Gene ontology enrichment analysis of 5 dph larval DEGs, from comparing the medium to low DHA treatments, that are divided into their up regulated (a) and down regulated (b) genes. The graph displays significantly enriched biological processes (y-axis) and their selected probabilities (-log₁₀ (P value) (x axis).

Fig. 5

Gene ontology enrichment analysis of 10 dph BFT larval DEGs, from comparing the medium to low DHA treatments, that are divided into their up regulated (a) and down regulated (b) genes.
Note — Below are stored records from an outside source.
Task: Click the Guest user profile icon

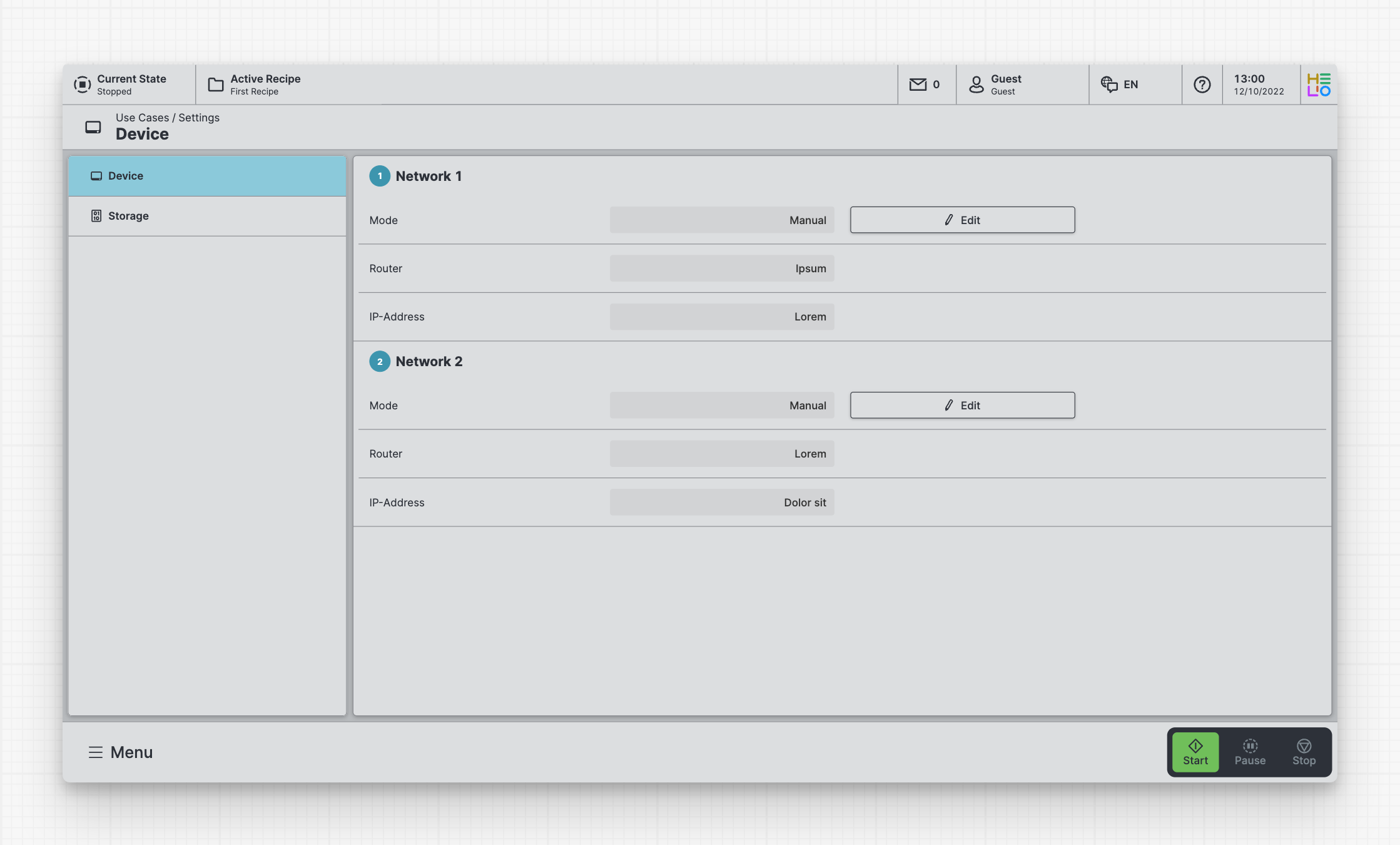Action: [x=976, y=84]
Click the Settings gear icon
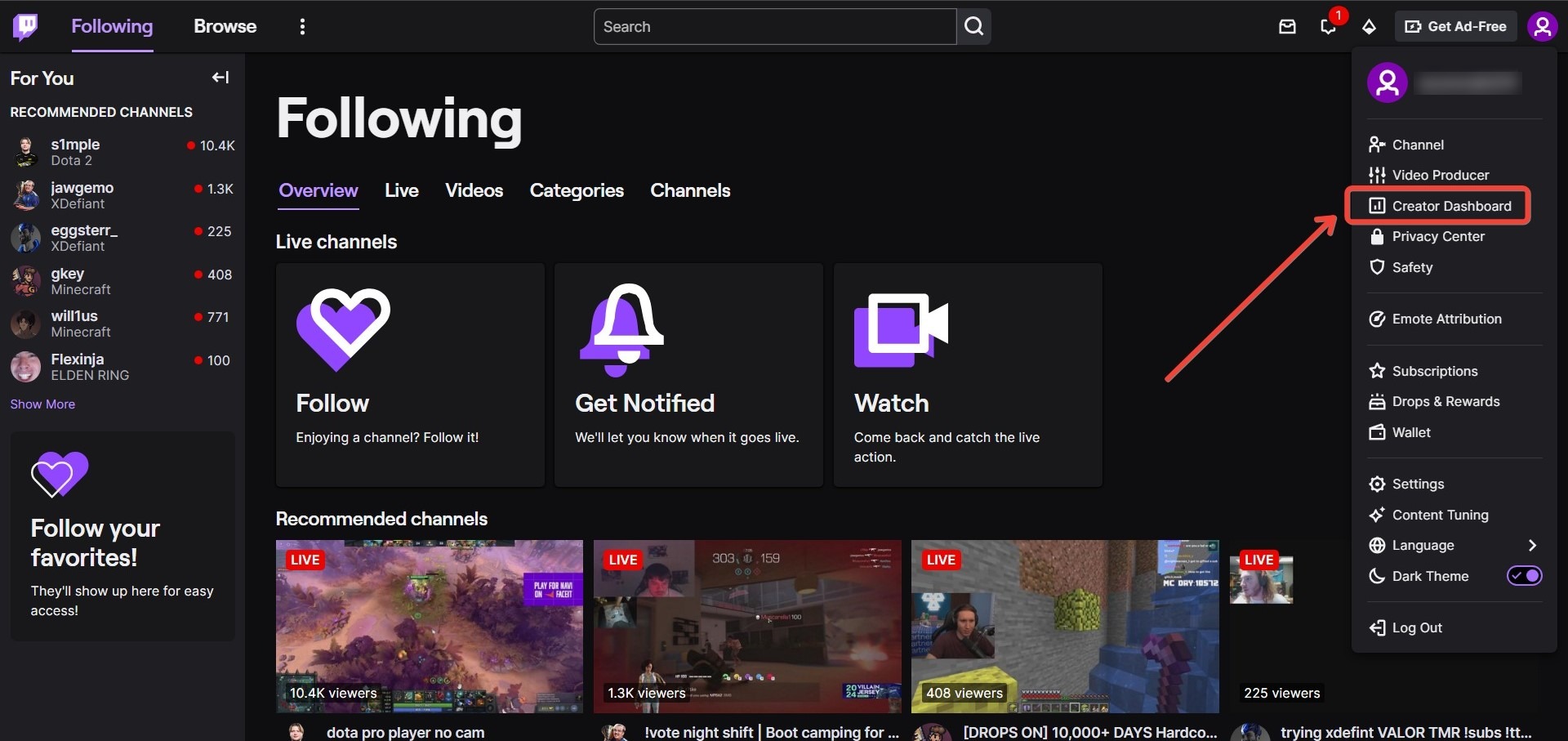This screenshot has height=741, width=1568. 1377,484
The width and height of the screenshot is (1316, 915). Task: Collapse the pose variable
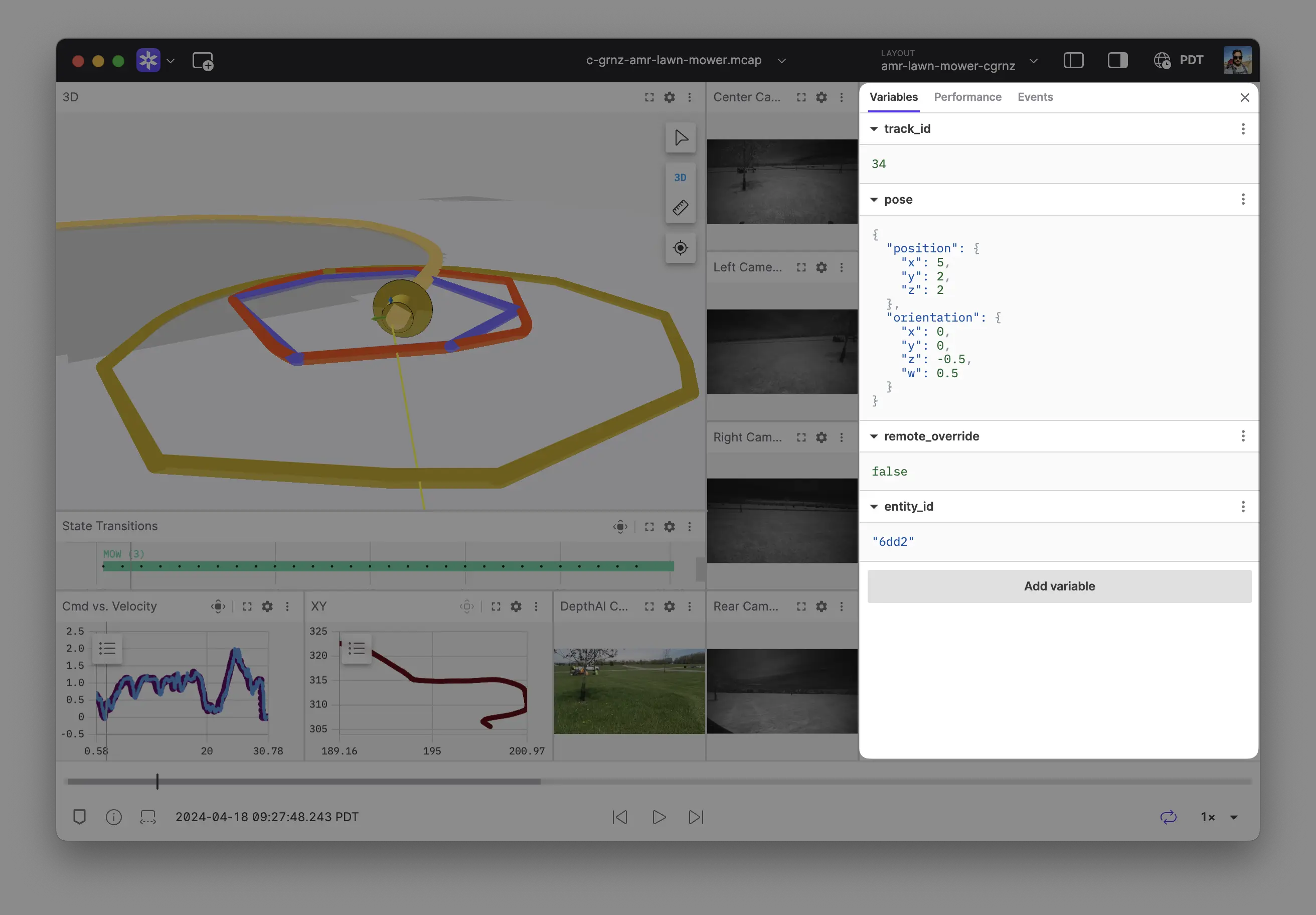coord(874,200)

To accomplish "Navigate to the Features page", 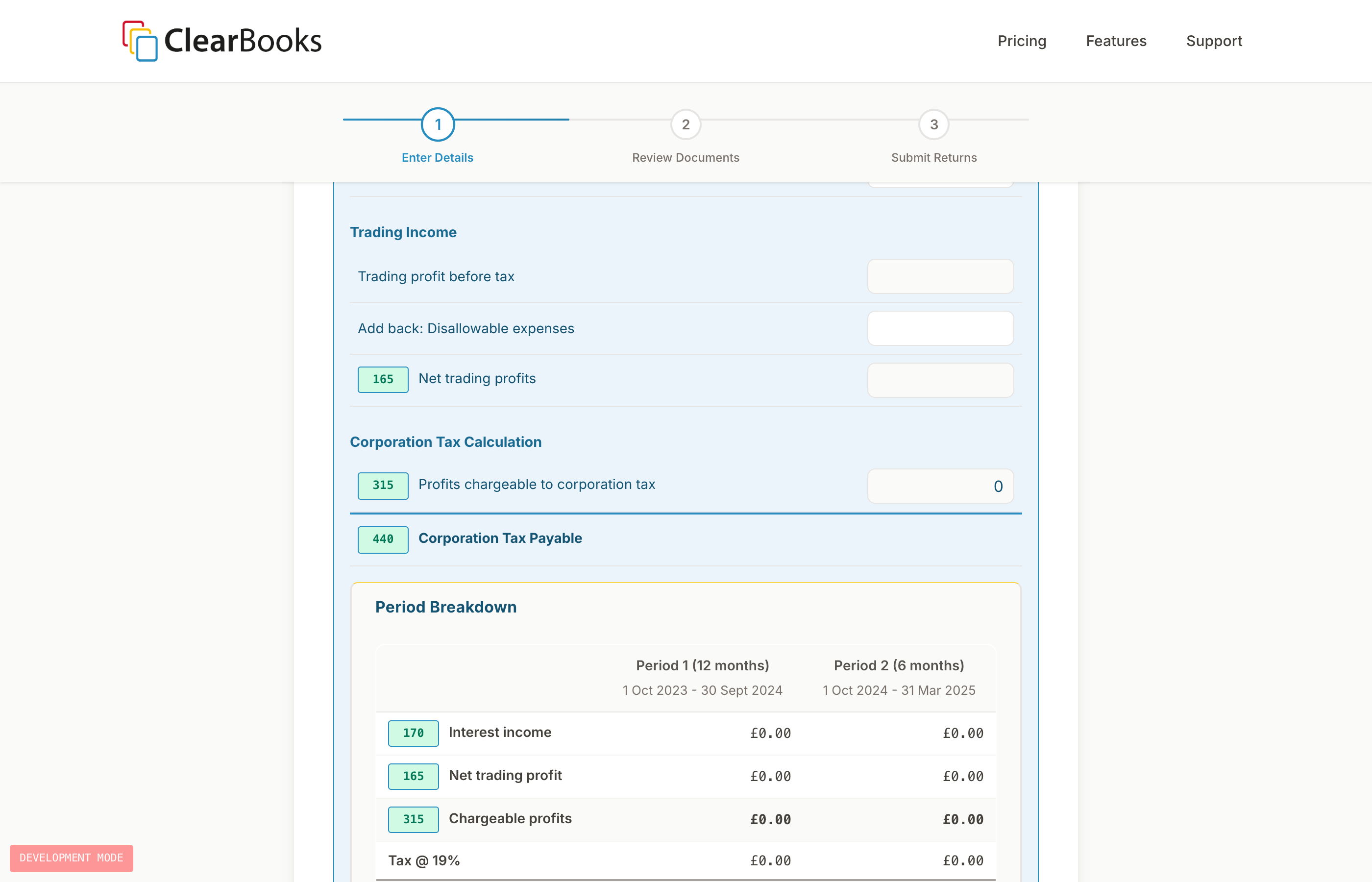I will click(x=1115, y=41).
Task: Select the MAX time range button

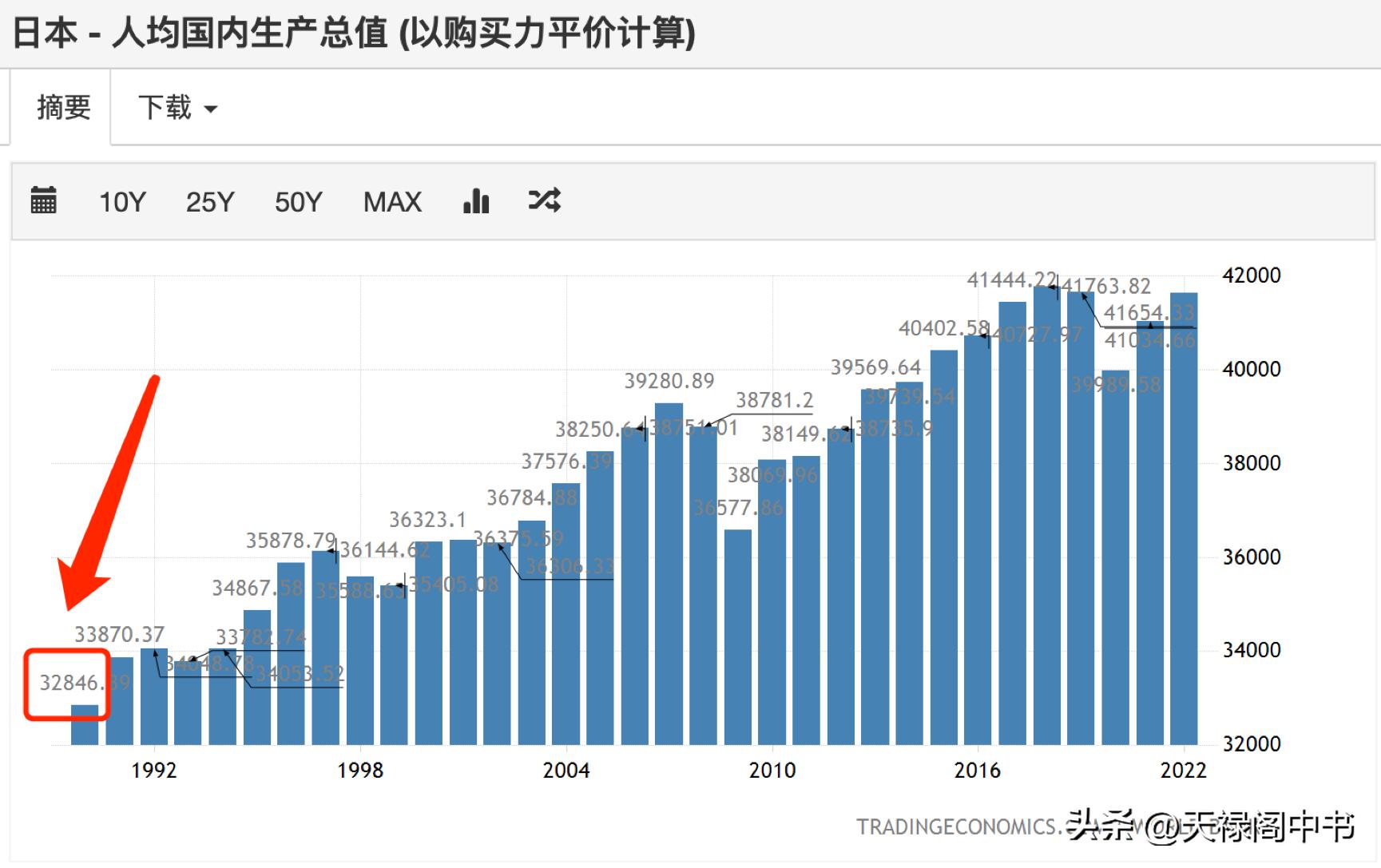Action: click(x=392, y=201)
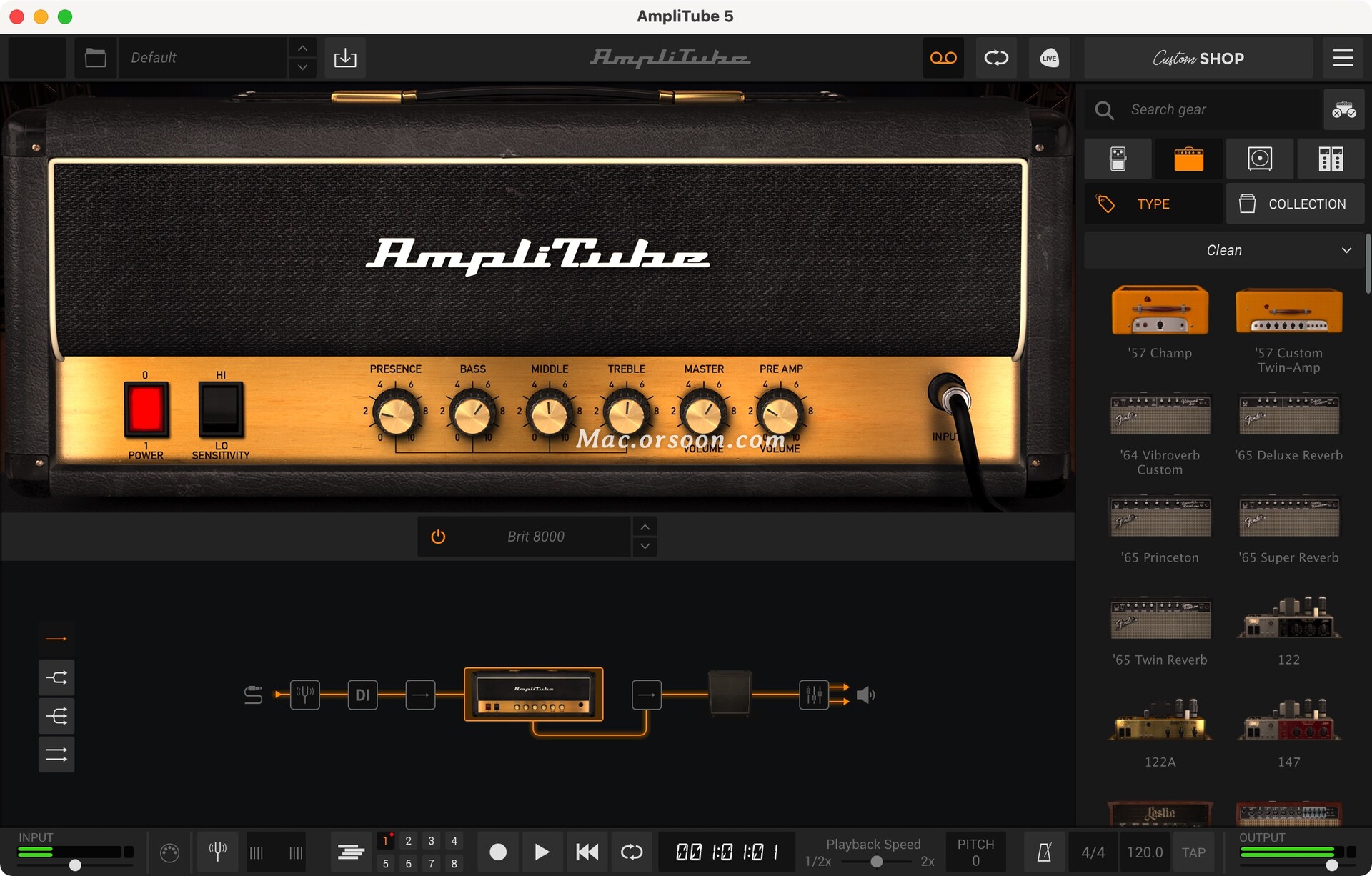The width and height of the screenshot is (1372, 876).
Task: Click the save preset download icon
Action: (x=345, y=58)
The graph displays significantly enriched biological processes (y axis) and their selected probabilities (-log₁₀ (P value) (x axis).

Fig. 6

Gene ontology enrichment analysis of 15 dph BFT larval DEGs, from comparing the high to medium DHA treatments, that are divided into their up regulated (a) and down regulated (b) genes. The graph displays significantly enriched biological processes (y axis) and their selected probabilities (-log₁₀ (P value) (x axis).

Fig. 7

Venn diagrams of the numbers of significant (P < 0.05) DEGs that were up-regulated and down-regulated as well as the number of DEGs in common when comparing the medium to low DHA treatments in (a) 5 and 10 dph larvae, (b) 5 and 15 dph larvae and (c) 10 and 15 dph larvae.